This case illustrates the importance of keeping an open mind in the assessment of cases with enthesitis or enthesopathy.
Enthesitis means that the primary problem at the insertion is related to inflammation.
Enthesopathy indicates that the primary problem is due to degenerative problems, "wear and tear" or other causes of pain where the dominant pathology has little inflammation evident.
The case below shows how an arthropathy that looked like Psoriatic related enthesitis initially settled to a more classical degenerative pattern of disease within 12 months.
Establishing the correct diagnosis is important so that patients are not offered inappropriate treatment.
A 44 year old nurse presented with severe right elbow pain and loss of function.
This gradually evolved over a few weeks.
The patient had tenderness and swelling of the right elbow indicative of tennis elbow.

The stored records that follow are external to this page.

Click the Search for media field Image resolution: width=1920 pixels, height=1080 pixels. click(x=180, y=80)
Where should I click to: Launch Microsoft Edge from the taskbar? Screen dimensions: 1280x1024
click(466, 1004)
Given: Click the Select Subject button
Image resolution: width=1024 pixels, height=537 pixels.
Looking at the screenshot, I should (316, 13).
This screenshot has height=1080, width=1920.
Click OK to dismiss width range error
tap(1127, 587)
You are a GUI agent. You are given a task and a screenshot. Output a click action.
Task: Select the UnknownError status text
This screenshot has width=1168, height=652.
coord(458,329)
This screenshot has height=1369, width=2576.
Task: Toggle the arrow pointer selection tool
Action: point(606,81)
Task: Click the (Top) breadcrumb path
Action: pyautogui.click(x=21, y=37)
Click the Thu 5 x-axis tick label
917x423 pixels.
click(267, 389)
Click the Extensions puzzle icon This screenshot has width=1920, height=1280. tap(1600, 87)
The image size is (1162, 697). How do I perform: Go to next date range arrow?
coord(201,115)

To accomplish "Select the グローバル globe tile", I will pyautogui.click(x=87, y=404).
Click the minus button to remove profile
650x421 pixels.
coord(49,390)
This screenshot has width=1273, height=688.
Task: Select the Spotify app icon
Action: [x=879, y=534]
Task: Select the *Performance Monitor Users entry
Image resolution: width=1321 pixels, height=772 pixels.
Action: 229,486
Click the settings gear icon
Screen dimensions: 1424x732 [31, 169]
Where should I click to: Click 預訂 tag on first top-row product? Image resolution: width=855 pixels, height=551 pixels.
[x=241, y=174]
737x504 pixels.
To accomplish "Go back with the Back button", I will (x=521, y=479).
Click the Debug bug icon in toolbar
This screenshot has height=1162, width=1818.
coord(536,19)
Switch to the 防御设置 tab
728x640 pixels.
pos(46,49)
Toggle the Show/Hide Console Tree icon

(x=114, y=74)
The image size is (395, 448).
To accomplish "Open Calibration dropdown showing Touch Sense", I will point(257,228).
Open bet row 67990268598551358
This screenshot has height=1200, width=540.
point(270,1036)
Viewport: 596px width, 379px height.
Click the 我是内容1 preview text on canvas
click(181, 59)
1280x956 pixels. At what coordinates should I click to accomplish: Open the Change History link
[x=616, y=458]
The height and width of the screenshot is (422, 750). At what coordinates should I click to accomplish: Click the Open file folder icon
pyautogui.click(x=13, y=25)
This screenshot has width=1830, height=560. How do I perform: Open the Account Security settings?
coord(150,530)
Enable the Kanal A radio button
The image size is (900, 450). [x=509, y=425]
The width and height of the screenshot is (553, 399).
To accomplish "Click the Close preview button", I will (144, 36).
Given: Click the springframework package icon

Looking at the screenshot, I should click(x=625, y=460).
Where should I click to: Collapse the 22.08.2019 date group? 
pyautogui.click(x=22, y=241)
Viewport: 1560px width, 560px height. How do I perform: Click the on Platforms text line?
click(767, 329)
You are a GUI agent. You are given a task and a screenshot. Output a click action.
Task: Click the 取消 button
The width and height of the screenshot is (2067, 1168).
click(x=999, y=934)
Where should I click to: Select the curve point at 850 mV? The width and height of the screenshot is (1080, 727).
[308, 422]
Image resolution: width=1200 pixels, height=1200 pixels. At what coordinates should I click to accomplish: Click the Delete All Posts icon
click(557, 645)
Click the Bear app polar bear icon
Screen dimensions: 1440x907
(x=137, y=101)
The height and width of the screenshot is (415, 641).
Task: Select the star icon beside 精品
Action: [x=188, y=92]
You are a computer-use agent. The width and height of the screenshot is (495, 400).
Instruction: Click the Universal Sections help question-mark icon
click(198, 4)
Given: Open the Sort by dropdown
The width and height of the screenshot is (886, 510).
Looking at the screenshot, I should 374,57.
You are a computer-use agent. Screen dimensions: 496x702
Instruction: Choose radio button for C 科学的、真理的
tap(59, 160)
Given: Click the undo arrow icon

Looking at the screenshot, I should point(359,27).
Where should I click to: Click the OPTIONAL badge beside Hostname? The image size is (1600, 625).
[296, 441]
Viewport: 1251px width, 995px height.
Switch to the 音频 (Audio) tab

The patient also had pain in the small joints of the feet without stiffness and without swelling.
There was a history of guttate psoriasis 10 years earlier. This occurred following a streptococcal throat infection.
Her inflammatory markers including C-reactive protein were normal.
Paracetamol, codene and ibuprofen did not control her symptoms.
She was given an intramuscular injection of methylprednisolone 120mgs.
This helped her symptoms but her elbow remained painful.
She was booked for an ultrasound scan which was done 3 weeks later.
By this time the scan showed minimal inflammatory changes and patient remained stable on simple analgesia and was able to work.
A probably diagnosis of Psoriatic Arthritis was made.
At 6 months the patient reported new development of constant pains about the left elbow.
She also had constant pains in the left heel.
She had also developed pain on the outside of the right foot.
All of these locations were tender on pressure and on stressing of the relevant tendons.
|The patient had pain and tenderness over the 3 entheses as circled. These are common sites where it is easy to identify enthesopathy. In this case the diagnosis was therefore straightforward. However, enthesoapthy is often present at inaccessible sites e.g. deep within the neck of spine or within joints and cannot be confirmed by an examining doctor. However, a knowledge of the invovled sructure allows the doctor to delineate enthesoapthy. This image modified from The Body Almanac. © American Academy of Orthopaedic Surgeons, 2003.|
The patient reported that her mother had a history of generalised hand osteoarthritis.
The patient also reported that her periods had become irregular.
There was not joint swelling of spinal pain.
There was no current psoriasis or nail disease.
The clinical picture was therefore of mechanically induced or degenerative enthesopathy in a patient with a history of guttate psoriasis.
The management plan included activity and keeping weight down, physiotherapy for stretching exercise and podiatry assessment with insoles for the plantar fascia pain.
Failing these measures local cortisone injections would be a useful treatment option for short term pain alleviation.
It is important to keep an open mind.
Psoriatic Arthritis and some forms of degenerative arthritis affect the same entheses regions.
With time the correct diagnosis of non Psoriatic related enthesopathy may become clear.